**Your assignment:**
Present an exact copy of each line below.

Stored records
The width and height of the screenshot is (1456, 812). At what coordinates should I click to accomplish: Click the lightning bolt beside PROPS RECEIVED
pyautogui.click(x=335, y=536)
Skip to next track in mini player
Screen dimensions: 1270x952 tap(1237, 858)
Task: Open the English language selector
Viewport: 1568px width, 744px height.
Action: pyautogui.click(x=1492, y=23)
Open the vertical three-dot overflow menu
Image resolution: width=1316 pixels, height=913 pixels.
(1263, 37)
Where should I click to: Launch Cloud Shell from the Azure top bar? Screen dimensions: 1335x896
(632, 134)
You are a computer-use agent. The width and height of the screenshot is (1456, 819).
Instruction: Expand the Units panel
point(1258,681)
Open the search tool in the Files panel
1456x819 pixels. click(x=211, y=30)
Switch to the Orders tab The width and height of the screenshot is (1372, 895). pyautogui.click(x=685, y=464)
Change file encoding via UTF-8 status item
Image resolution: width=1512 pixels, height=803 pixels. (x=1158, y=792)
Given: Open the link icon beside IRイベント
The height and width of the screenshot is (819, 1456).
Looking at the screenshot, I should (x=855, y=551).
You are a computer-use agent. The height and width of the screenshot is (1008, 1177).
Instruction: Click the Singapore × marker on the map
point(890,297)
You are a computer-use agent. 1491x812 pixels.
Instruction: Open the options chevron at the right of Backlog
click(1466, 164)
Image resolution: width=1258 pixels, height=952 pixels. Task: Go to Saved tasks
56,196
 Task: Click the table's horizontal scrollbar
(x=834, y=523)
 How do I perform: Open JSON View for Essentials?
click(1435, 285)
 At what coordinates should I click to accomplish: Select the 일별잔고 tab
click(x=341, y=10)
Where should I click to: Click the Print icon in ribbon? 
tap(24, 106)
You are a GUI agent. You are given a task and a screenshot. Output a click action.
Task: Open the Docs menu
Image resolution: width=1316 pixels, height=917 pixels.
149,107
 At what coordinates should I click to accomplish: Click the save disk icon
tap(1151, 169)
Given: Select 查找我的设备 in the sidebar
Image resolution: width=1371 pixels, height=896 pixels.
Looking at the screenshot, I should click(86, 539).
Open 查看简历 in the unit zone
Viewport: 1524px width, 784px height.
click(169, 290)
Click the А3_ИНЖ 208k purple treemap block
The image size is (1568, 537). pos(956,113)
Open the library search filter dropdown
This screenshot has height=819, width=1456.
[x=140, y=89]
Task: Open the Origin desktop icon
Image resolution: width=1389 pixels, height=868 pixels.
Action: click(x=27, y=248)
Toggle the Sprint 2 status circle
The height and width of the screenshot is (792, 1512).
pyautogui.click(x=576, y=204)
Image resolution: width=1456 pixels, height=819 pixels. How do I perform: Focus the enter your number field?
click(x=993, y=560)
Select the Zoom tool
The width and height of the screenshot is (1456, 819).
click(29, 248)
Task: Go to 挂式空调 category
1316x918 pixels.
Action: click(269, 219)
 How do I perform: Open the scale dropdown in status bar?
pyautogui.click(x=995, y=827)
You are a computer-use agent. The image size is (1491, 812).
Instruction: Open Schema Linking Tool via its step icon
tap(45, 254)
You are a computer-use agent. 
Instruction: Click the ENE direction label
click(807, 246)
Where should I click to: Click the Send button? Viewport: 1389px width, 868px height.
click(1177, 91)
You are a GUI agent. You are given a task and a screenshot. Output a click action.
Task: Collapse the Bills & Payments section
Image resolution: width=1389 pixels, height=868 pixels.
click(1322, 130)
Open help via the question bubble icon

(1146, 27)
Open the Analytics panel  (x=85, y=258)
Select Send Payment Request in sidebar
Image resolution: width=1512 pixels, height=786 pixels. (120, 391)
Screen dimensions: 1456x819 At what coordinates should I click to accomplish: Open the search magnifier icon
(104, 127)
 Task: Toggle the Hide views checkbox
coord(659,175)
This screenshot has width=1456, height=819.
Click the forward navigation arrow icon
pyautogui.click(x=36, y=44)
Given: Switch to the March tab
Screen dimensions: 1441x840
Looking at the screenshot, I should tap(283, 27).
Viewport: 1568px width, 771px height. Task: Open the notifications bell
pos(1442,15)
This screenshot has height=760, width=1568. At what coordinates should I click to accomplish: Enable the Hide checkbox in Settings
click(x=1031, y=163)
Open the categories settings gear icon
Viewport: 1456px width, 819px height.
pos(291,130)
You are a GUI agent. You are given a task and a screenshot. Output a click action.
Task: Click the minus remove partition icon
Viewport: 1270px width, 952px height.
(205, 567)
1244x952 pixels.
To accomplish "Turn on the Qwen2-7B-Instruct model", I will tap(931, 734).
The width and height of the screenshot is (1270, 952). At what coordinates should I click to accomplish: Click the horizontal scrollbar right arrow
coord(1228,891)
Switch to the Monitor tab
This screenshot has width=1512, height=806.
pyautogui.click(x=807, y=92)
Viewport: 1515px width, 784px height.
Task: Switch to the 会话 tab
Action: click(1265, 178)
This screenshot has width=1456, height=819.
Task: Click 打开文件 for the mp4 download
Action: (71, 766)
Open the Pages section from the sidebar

**Answer section:**
The width and height of the screenshot is (1456, 812). At what coordinates should I click to accomplish: Click the lightning bolt beside PROPS RECEIVED
pyautogui.click(x=335, y=536)
Skip to next track in mini player
Screen dimensions: 1270x952 tap(1237, 858)
Task: Open the English language selector
Viewport: 1568px width, 744px height.
Action: pyautogui.click(x=1492, y=23)
Open the vertical three-dot overflow menu
Image resolution: width=1316 pixels, height=913 pixels.
(1263, 37)
Where should I click to: Launch Cloud Shell from the Azure top bar? Screen dimensions: 1335x896
(632, 134)
You are a computer-use agent. The width and height of the screenshot is (1456, 819).
Instruction: Expand the Units panel
point(1258,681)
Open the search tool in the Files panel
1456x819 pixels. click(x=211, y=30)
Switch to the Orders tab The width and height of the screenshot is (1372, 895). pyautogui.click(x=685, y=464)
Change file encoding via UTF-8 status item
Image resolution: width=1512 pixels, height=803 pixels. (x=1158, y=792)
Given: Open the link icon beside IRイベント
The height and width of the screenshot is (819, 1456).
Looking at the screenshot, I should (x=855, y=551).
You are a computer-use agent. The height and width of the screenshot is (1008, 1177).
Instruction: Click the Singapore × marker on the map
point(890,297)
You are a computer-use agent. 1491x812 pixels.
Instruction: Open the options chevron at the right of Backlog
click(1466, 164)
Image resolution: width=1258 pixels, height=952 pixels. Task: Go to Saved tasks
56,196
 Task: Click the table's horizontal scrollbar
(x=834, y=523)
 How do I perform: Open JSON View for Essentials?
click(1435, 285)
 At what coordinates should I click to accomplish: Select the 일별잔고 tab
click(x=341, y=10)
Where should I click to: Click the Print icon in ribbon? 
tap(24, 106)
You are a GUI agent. You are given a task and a screenshot. Output a click action.
Task: Open the Docs menu
Image resolution: width=1316 pixels, height=917 pixels.
149,107
 At what coordinates should I click to accomplish: Click the save disk icon
tap(1151, 169)
Given: Select 查找我的设备 in the sidebar
Image resolution: width=1371 pixels, height=896 pixels.
Looking at the screenshot, I should click(86, 539).
Open 查看简历 in the unit zone
Viewport: 1524px width, 784px height.
click(169, 290)
Click the А3_ИНЖ 208k purple treemap block
The image size is (1568, 537). pos(956,113)
Open the library search filter dropdown
This screenshot has height=819, width=1456.
[x=140, y=89]
Task: Open the Origin desktop icon
Image resolution: width=1389 pixels, height=868 pixels.
Action: click(x=27, y=248)
Toggle the Sprint 2 status circle
The height and width of the screenshot is (792, 1512).
pyautogui.click(x=576, y=204)
Image resolution: width=1456 pixels, height=819 pixels. How do I perform: Focus the enter your number field?
click(x=993, y=560)
Select the Zoom tool
The width and height of the screenshot is (1456, 819).
click(29, 248)
Task: Go to 挂式空调 category
1316x918 pixels.
Action: click(269, 219)
 How do I perform: Open the scale dropdown in status bar?
pyautogui.click(x=995, y=827)
You are a computer-use agent. The image size is (1491, 812).
Instruction: Open Schema Linking Tool via its step icon
tap(45, 254)
You are a computer-use agent. 
Instruction: Click the ENE direction label
click(807, 246)
Where should I click to: Click the Send button? Viewport: 1389px width, 868px height.
click(1177, 91)
You are a GUI agent. You are given a task and a screenshot. Output a click action.
Task: Collapse the Bills & Payments section
Image resolution: width=1389 pixels, height=868 pixels.
click(1322, 130)
Open help via the question bubble icon

(1146, 27)
Open the Analytics panel  (x=85, y=258)
Select Send Payment Request in sidebar
Image resolution: width=1512 pixels, height=786 pixels. (120, 391)
Screen dimensions: 1456x819 At what coordinates should I click to accomplish: Open the search magnifier icon
(104, 127)
 Task: Toggle the Hide views checkbox
coord(659,175)
This screenshot has width=1456, height=819.
Click the forward navigation arrow icon
pyautogui.click(x=36, y=44)
Given: Switch to the March tab
Screen dimensions: 1441x840
Looking at the screenshot, I should tap(283, 27).
Viewport: 1568px width, 771px height. Task: Open the notifications bell
pos(1442,15)
This screenshot has height=760, width=1568. At what coordinates should I click to accomplish: Enable the Hide checkbox in Settings
click(x=1031, y=163)
Open the categories settings gear icon
Viewport: 1456px width, 819px height.
pos(291,130)
You are a GUI agent. You are given a task and a screenshot. Output a click action.
Task: Click the minus remove partition icon
Viewport: 1270px width, 952px height.
(205, 567)
1244x952 pixels.
To accomplish "Turn on the Qwen2-7B-Instruct model", I will tap(931, 734).
The width and height of the screenshot is (1270, 952). At what coordinates should I click to accomplish: Click the horizontal scrollbar right arrow
coord(1228,891)
Switch to the Monitor tab
This screenshot has width=1512, height=806.
pyautogui.click(x=807, y=92)
Viewport: 1515px width, 784px height.
Task: Switch to the 会话 tab
Action: click(1265, 178)
This screenshot has width=1456, height=819.
Task: Click 打开文件 for the mp4 download
Action: (71, 766)
Open the Pages section from the sidebar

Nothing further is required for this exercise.